Set Up Crawl Frequency
The first crawl is always performed manually after configuring the content source. In the Choose a Date field, select a date to start the crawl; only data created after the selected date will be crawled*. For now, leave the frequency set to its default value, Never, and click Set.
Fig. The Frequency tab when "Frequency" is set to "Never".
Add the Objects and Fields for Indexing
- Enter an object where your data is stored, give it a label, and click Add Object.
- Repeat the previous step if you wish to add more than one object.
- Click to manage fields.
- Add all the fields that you wish to index and click Save.
- Click Save.
After the First Crawl
Return to the Content Sources screen and click in Actions. The number of indexed documents is updated after the crawl is complete. You can view crawl progress in in Actions. Documentation on crawl progress is in View Crawl Logs.
Once the first crawl is complete, click in Actions to open the content source for editing, and set a crawl frequency.
-
In Choose a Date, click to fire up a calendar and select a date. Only the data created or updated after the selected date is indexed.
-
The following options are available for the Frequency field:
-
When Never is selected, the content source is not crawled until an admin opts for a manual crawl on the Content Sources screen.
-
When Minutes is selected, a new dropdown appears where the admin can choose between three values: 15, 20, and 30. Picking 20 means that the content source crawling starts every 20 minutes.
-
When Hours is selected, a new dropdown is displayed where the admin can choose between eight values between 1, 2, 3, 4, 6, 8, 12, and 24. Selecting 8 initiates content crawling every 8 hours.
-
When Daily is selected, a new dropdown is displayed where the admin can pick a value between 0 and 23. If 15 is selected, the content source crawling starts at 3:00 p.m. (1500 hours) each day.
-
When Day of Week is selected, a new dropdown is displayed where the admin can pick a day of the week. If Tuesday is chosen, then content source crawling starts at 0000 hours on every Tuesday.
-
When Day of Month is selected, a new dropdown appears where the admin can select a value between 1 and 30. If 20 is chosen, then content source crawling starts on the 20th of each month.

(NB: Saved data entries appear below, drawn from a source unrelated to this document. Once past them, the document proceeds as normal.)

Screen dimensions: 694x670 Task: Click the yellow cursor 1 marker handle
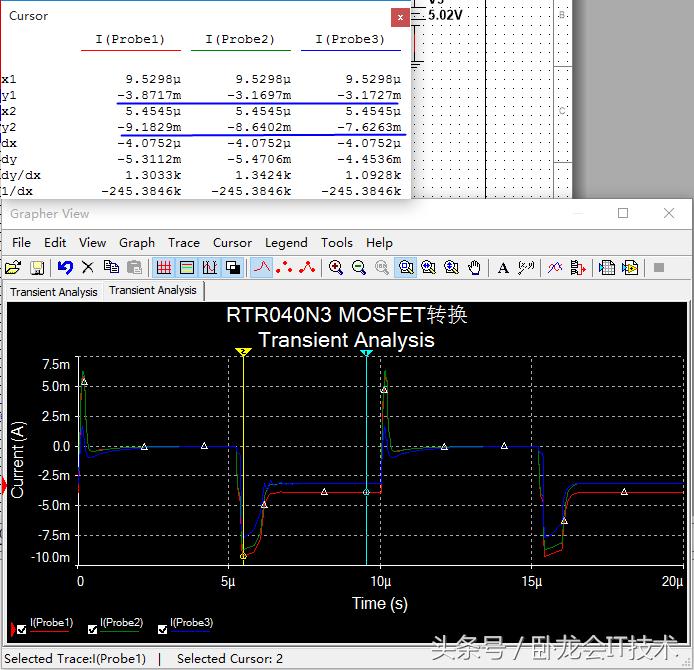point(243,353)
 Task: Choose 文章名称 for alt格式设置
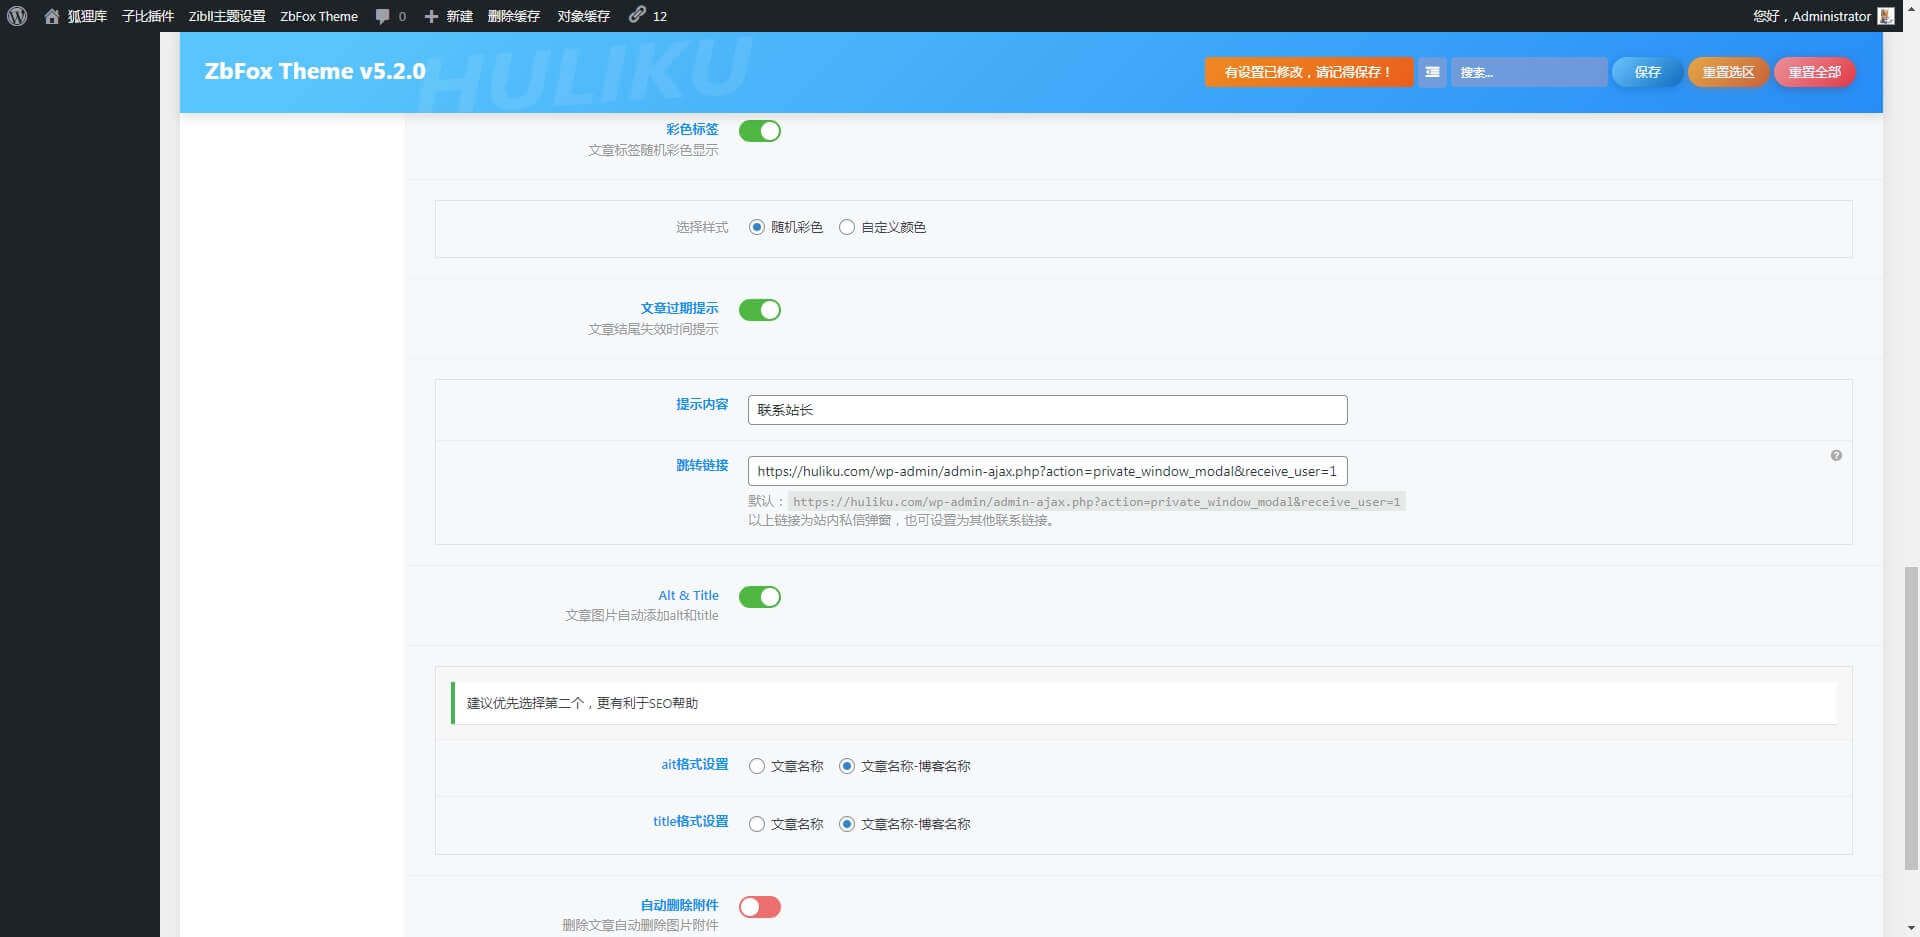[757, 766]
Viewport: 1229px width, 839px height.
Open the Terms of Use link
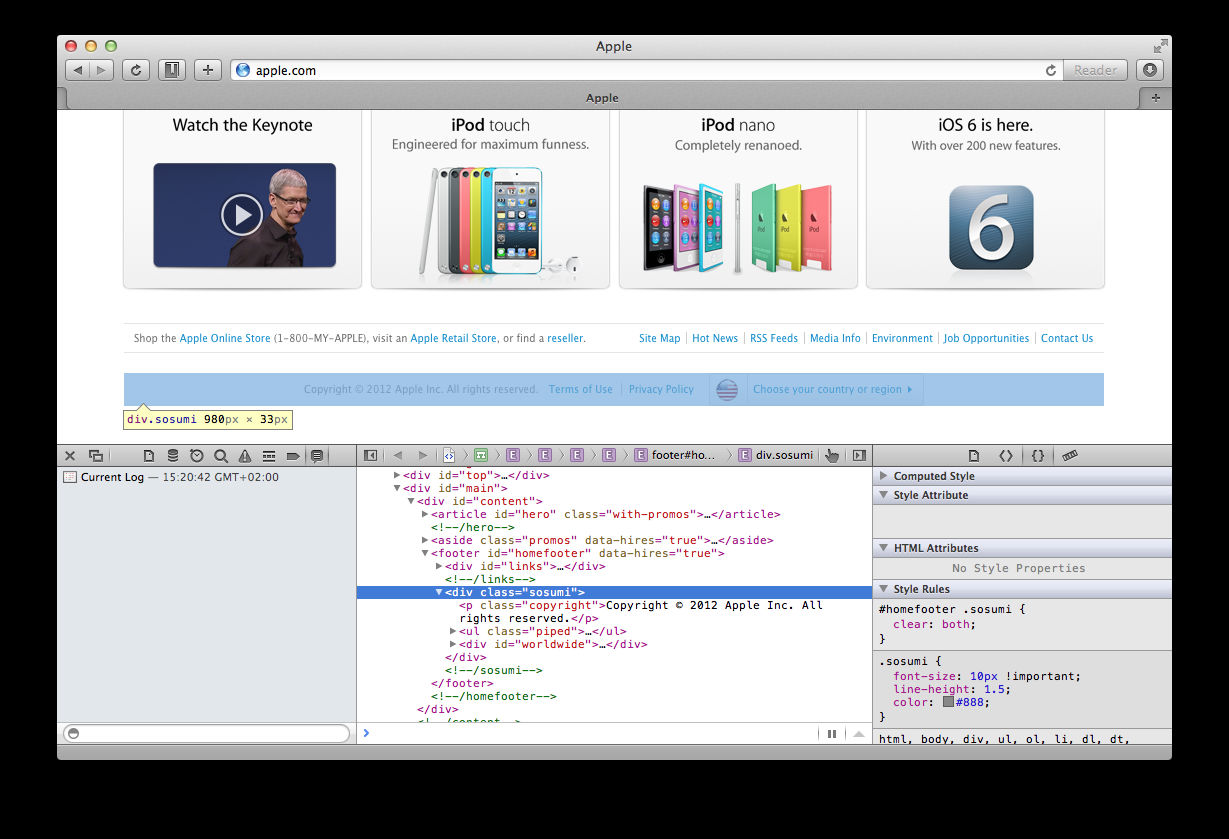tap(580, 390)
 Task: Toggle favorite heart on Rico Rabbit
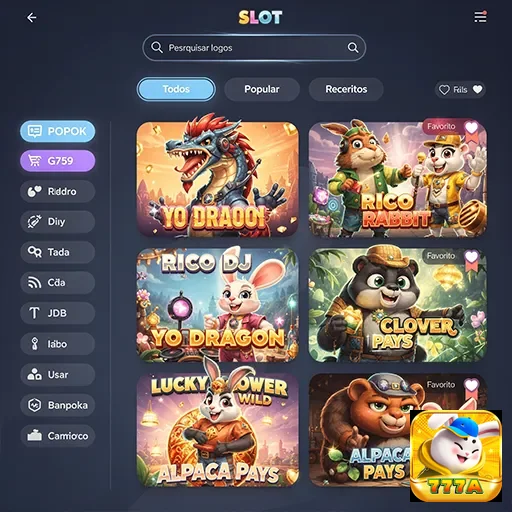point(471,128)
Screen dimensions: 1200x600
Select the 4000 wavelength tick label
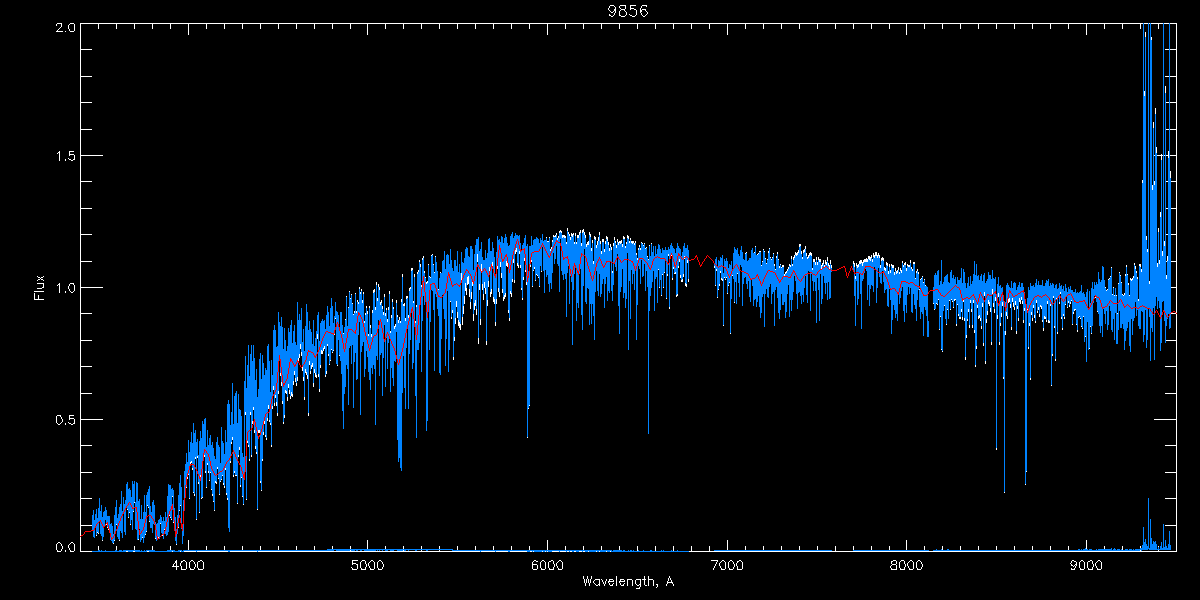188,564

It is recommended to pick a date between the 1st and 28th of the month. If 30 is chosen, then the crawler may throw an error in February. The error will be “Chosen date will not work for this month.”
-
When Yearly is selected, the content source crawling starts at midnight on 1 January each year.
Fig. The content source crawling starts at 00:00 on each Tuesday.
-
- Click Set to save the crawl frequency settings.
-
Click Save.
Smart Crawls
Smart Crawls reduce indexing time. When it's toggled on, then during each frequency crawl the search index isn't created from scratch. Instead, it's updated to reflect the data changes in your content source. Let's say that two new docs have been created in your content source since the previous crawl. In this scenario, the new docs will be added to the index.
When Smart Crawls is toggled off, then the search index is generated from scratch during each frequency crawl. Instead of merely adding the docs that have been created in your content source since the last crawl, the current index is deleted entirely and a brand new index is created from scratch.